→ **FRAGMENTO DEL ARTÍCULO**
Opinión
¿Para qué ser políticamente correcto cuando se puede ser un ganador?
El politólogo originario de Francia, Bertrand de Jouvenel, tenía entre sus obras un particular ensayo el cual muchos hemos tenido como desayuno bibliográfico en lo que es el ingreso al Ciclo Básico Común, si es que hemos optado por seguir una materia referida al marco político en la Universidad de Buenos Aires: «El Mito de la Solución». El amigo Bernardo lo que aquí explayaba era que era una actividad inútil buscar ciertos «perfeccionismos» en el territorio político. No simplemente por el argumento viloutista de «son todos una manga de la-dro-nes» sino porque para él era imposible idear un planteamiento que mantuviera a una masa social, en su totalidad, satisfecha. Siempre habría una fuga, sea social, jurídica, económica o incluso moral. La única opción potable eran ‘arreglos’ que aproximaran al conflicto que se presente «lo más cerca posible» al territorio de la resolución.
Existe una infinidad de aspectos de la vida cotidiana en los cuales podemos aplicar este pensamiento. Si te reunís con amigos y elijen pedir delivery, a una mayoría les va a deleitar la idea de pedir una pizza grande pero a un puñado restante y menor hubiera preferido unas suculentas empanadas. Finalmente los terminan convenciendo del increíble placer gastronómico que conlleva una de muzza a la piedra acolchando en queso derretido a una delgada fainá y «todos» felices. Bueno, casi todos. Y aquí es donde entraría el amigo Jouvenel en escena.
Ahora que dejamos atrás el ejemplo más innecesario, campechano e infantil de la existencia (?) podemos arrimar de a poquito lo repasado al fútbol. Pasamos de largo por la rama jurídica de la redonda que, si bien da leña constantemente para aplicar esta idea, no nos interesa puntualmente en este escrito. Lo que queremos explotar acá es el tema de la tan nombrada, evocada y justificadora «mística». Específicamente, la influencia que esta palabra tiene cuando analizamos el detrás de escena de la actuación argentina en el inolvidable Mundial de México 1986.

→ **TAREA**
Según el artículo sobre Jouvenel y el fútbol, siempre habría una fuga. Nombra todos los ámbitos en los que podría darse esa fuga. Para responder, basta con lo que dice el artículo.

→ **MATERIAL DADO**
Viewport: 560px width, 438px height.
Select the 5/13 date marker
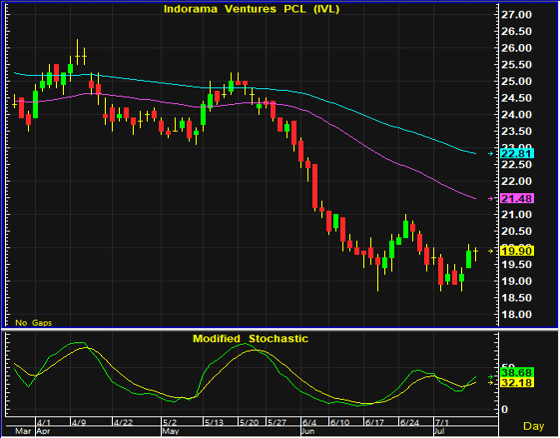(214, 423)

→ **RESPUESTA**
Social, jurídica, económica y moral.